Furthest Right


To the human being, our world seems to be divided into two hemispheres: the physical and the mental. However, the nature of this division is foreign to us, even after the rise and fall of several civilizations from which we can draw experience. We still are unsure as to how such a division can exist. Almost every action we commit is rooted within our pathology, which is a method of interaction we create after observing the world and analyzing what we observe. Also, this division undergoes a sort of mitosis when we begin to base our pathology not upon immediate physical stimuli, but the idea of oncoming physical stimuli, or even the pathology of other human beings.

Repeating a key point, we create pathology in order to determine how to interact with physical stimuli. The goal of pathology is to create a desired outcome. Where error often occurs is not misuse of the material through which we create this outcome, but the congruency of the desired outcome with the mechanics of the system within which the outcome arises.

Between the environment and our analysis of it there lies an emotional layer, or for lack of better terminology, how we feel about both the environment and our own thought processes. When the immediate need to ensure survival was taken out of our hands by technological advancement, this emotional layer in all of us was opened up to the possibility of having a far greater influence placed upon it from the same emotional layer of those around us.

Because of this, human beings began to form their thought processes around how they wanted to think, or how they hoped to view themselves in order that others view them in a similar manner. This fulfillment of an idea has become top priority in the minds of almost every person alive today; disregarding those who reside in third world countries.
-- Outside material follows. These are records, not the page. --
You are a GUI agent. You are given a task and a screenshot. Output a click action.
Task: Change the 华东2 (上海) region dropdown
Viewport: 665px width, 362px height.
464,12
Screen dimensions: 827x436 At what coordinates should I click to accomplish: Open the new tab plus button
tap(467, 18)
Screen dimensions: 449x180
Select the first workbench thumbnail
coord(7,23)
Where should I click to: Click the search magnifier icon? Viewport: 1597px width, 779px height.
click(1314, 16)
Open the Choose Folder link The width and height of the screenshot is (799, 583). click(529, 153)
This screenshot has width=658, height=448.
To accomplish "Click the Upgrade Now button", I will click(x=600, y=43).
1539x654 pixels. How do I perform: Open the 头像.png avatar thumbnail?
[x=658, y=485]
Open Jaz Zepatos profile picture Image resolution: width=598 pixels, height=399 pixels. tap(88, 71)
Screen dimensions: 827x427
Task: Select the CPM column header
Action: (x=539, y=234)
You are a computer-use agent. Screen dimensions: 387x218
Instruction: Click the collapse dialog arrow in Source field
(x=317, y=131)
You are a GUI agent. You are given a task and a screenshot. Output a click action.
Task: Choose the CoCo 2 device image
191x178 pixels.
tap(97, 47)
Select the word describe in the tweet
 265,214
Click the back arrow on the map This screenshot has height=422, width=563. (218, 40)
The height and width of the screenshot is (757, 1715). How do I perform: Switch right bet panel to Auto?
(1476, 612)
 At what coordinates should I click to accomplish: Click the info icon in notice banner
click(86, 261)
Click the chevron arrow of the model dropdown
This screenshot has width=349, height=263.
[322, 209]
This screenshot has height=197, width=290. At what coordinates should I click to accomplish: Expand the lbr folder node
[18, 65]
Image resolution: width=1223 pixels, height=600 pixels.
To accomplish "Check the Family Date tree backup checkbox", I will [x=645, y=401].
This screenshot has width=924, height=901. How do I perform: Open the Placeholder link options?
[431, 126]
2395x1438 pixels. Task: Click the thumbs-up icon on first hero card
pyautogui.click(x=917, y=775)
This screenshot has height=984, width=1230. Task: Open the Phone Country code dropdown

The entire structure of our society revolves around how we sell ourselves to each other, because, frankly, we have no time for other things. Functionally we have reduced any danger in obtaining the basic needs for survival, and from there, unable to determine a greater use of our time; we used our technological prowess to pursue satisfying our emotional needs.

Of course, the emotional needs of individuals often come into conflict. When someone attaches themselves to an appearance that they wish others to accept then they in turn become threatened when that appearance’s validity, or approval from others, is threatened. This most often comes in the form of another individual attempting to prove the validity of his appearance by disproving the validity of another’s, and it often leads to infighting, depression, doubt, and a lack of confidence. When a person’s mind is afflicted by these feelings, they are unlikely to identify the positive within the world around them, and work with it, due to a greater desire to focus on the self. Consensually, this alters the entire direction of a society. And what are most people’s minds afflicted with today?

“Mental Disorders in America

Mental disorders are common in the United States and internationally. An estimated 26.2 percent of Americans ages 18 and older — about one in four adults — suffer from a diagnosable mental disorder in a given year.1 When applied to the 2004 U.S. Census residential population estimate for ages 18 and older, this figure translates to 57.7 million people.2Even though mental disorders are widespread in the population, the main burden of illness is concentrated in a much smaller proportion — about 6 percent, or 1 in 17 — who suffer from a serious mental illness.1 In addition, mental disorders are the leading cause of disability in the U.S. and Canada for ages 15-44.3 Many people suffer from more than one mental disorder at a given time. Nearly half (45 percent) of those with any mental disorder meet criteria for 2 or more disorders, with severity strongly related to comorbidity.1”

That means that one in four people that you meet everyday has a co-opted mind; a thought-process interrupted by their inability to cope with the perception of those around them. This often results in a need to create an alternate symbol of focus that is akin to frenzy. People have reduced the ability to functionally analyze the world to simply ensuring that the basic survival needs of everyone are met, and this creates a purpose for society for a small period of time.

But as technology advances, and we become more and more able to meet these needs for a greater number of people, what will be left on our hands to occupy our time with? Error arises from an incongruousness of one’s perception with the environment that surrounds them, and it seems that the more we fervently attempt to reduce the interaction of people with the dangers of their environment around them, the more likely they are to spend their time creating social symbols to place a greater focus on than reality.

The possibility of using our functional analysis of the world to create ever greater purpose and levels of achievement for our people has been road-blocked by our intense focus on the self. Creating such purpose demands standards, and demands a physical reaction to an ideal. This is dangerous to the ongoing battle of the self to assert their appearance over others, as they would have to take a break from constructing their social symbols to meeting the needs of these goals. This is why such a great division is created between traditional and modern pathology.

Whereas the goal of traditional logic was to create a life worth living by analyzing every facet of reality in order to place them within a path of achievement, the goal of modern logic is to eliminate all obstacles in the way of the self’s relentless promotion of the self. This has done away with our only methods of evaluation: standards and expectations. We have exchanges such things for preference, and preference, being only relevant to the self and those who approve of that individual, is completely arbitrary.

All human beings must bear this burden of wandering aimlessly throughout the void, and as a result the little boats of intellect that are the greatest minds have also gone astray. We are trapped within a hall of mirrors, and even the greatest stars discover themselves in the looking glass.